A pregnant pause followed this invitation. Solas felt a pang of bitterness that he could not see the Inquisitor's  _ exquisite _ presentation, a thought he shoved away as soon as it emerged.

"Not tonight, I'm afraid," Des responded at length. "I have some documents to go over for Leliana. You know how our Nightingale gets when she's made to wait."

Dorian laughed. "I would think you'd find the murderous intent in her eyes titillating, minx that you are. But if you insist I suppose I shall be forced to consume a bottle in your honor."

Solas frowned, setting his pen aside and tenting his fingers before his mouth.  _ She was lying _ . The pause, the vague excuse, the tentative way it had been offered: Solas had no doubt that there were no documents from the spymaster. But why would she lie? Particularly to Dorian, with whom she was thick as thieves? There was also the matter of her implicit avoidance of Bull… 
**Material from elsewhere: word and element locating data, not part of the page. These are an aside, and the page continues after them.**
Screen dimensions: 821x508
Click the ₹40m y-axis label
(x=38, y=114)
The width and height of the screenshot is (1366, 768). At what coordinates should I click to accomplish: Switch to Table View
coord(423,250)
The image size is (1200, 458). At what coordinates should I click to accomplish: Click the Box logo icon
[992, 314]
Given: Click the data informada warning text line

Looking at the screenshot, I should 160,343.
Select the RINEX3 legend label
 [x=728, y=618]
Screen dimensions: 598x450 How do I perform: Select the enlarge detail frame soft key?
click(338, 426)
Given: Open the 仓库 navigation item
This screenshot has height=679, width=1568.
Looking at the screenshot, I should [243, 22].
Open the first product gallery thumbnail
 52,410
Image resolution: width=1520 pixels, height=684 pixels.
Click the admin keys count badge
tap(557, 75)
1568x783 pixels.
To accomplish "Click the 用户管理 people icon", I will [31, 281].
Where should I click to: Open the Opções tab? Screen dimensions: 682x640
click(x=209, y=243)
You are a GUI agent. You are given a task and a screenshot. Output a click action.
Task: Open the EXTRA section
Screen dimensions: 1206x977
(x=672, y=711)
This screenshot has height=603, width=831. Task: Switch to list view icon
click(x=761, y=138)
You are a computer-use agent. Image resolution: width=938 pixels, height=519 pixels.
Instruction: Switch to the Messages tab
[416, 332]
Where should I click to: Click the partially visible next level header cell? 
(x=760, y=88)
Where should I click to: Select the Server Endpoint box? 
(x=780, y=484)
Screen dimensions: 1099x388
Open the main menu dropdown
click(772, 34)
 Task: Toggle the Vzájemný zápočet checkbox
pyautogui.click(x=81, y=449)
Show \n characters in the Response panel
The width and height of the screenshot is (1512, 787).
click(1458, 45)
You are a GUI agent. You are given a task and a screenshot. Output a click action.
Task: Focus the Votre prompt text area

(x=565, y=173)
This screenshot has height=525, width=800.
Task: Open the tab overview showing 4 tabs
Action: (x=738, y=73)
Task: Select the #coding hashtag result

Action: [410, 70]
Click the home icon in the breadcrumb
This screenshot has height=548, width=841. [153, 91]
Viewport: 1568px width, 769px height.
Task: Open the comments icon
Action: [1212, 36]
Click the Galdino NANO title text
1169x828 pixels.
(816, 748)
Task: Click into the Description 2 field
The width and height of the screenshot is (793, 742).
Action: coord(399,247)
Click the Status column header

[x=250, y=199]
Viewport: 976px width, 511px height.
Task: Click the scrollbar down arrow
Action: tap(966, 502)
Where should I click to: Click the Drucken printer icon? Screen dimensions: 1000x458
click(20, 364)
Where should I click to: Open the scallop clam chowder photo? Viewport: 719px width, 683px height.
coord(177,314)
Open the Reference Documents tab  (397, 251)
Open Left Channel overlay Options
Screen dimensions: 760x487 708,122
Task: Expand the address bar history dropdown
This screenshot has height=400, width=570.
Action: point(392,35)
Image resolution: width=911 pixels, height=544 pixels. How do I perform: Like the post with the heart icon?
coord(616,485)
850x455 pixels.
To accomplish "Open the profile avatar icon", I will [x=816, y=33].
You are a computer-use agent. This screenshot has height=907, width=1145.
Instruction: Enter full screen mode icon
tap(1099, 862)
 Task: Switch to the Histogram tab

Solas dismissed any hasty conclusions based on this information before they had time to formulate. Dorian didn't know everything, it was more likely she was simply meeting with Bull at a time Dorian was unaware of. There was absolutely no reason to delve further into what was clearly none of his business.

* * *

* * *

And yet…

* * *

* * *

Solas seldom went to the Herald's Rest. He preferred solitude to the tumult of the tavern. He had not even intended to go there when he left the rotunda, at least not consciously. An evening stroll, that is what he had told himself, even as his feet carried him there. The building was crowded with soldiers and scouts, drinking and socializing after a hard day's work, but despite this, Solas knew at least one of the room's occupants clocked him the moment he stepped through the door. The Iron Bull was subtle in his observations, but Solas had played the game of subterfuge for long enough to pick up on the attention. He ignored it at first, taking a seat in a corner and nursing a mug of warm cider as he watched the comings and goings. He wasn't sure himself what he was looking for, why he had come, and his mind began to drift, an image of blazing green eyes and red curled lips coming into focus behind his lids even as he struggled against it.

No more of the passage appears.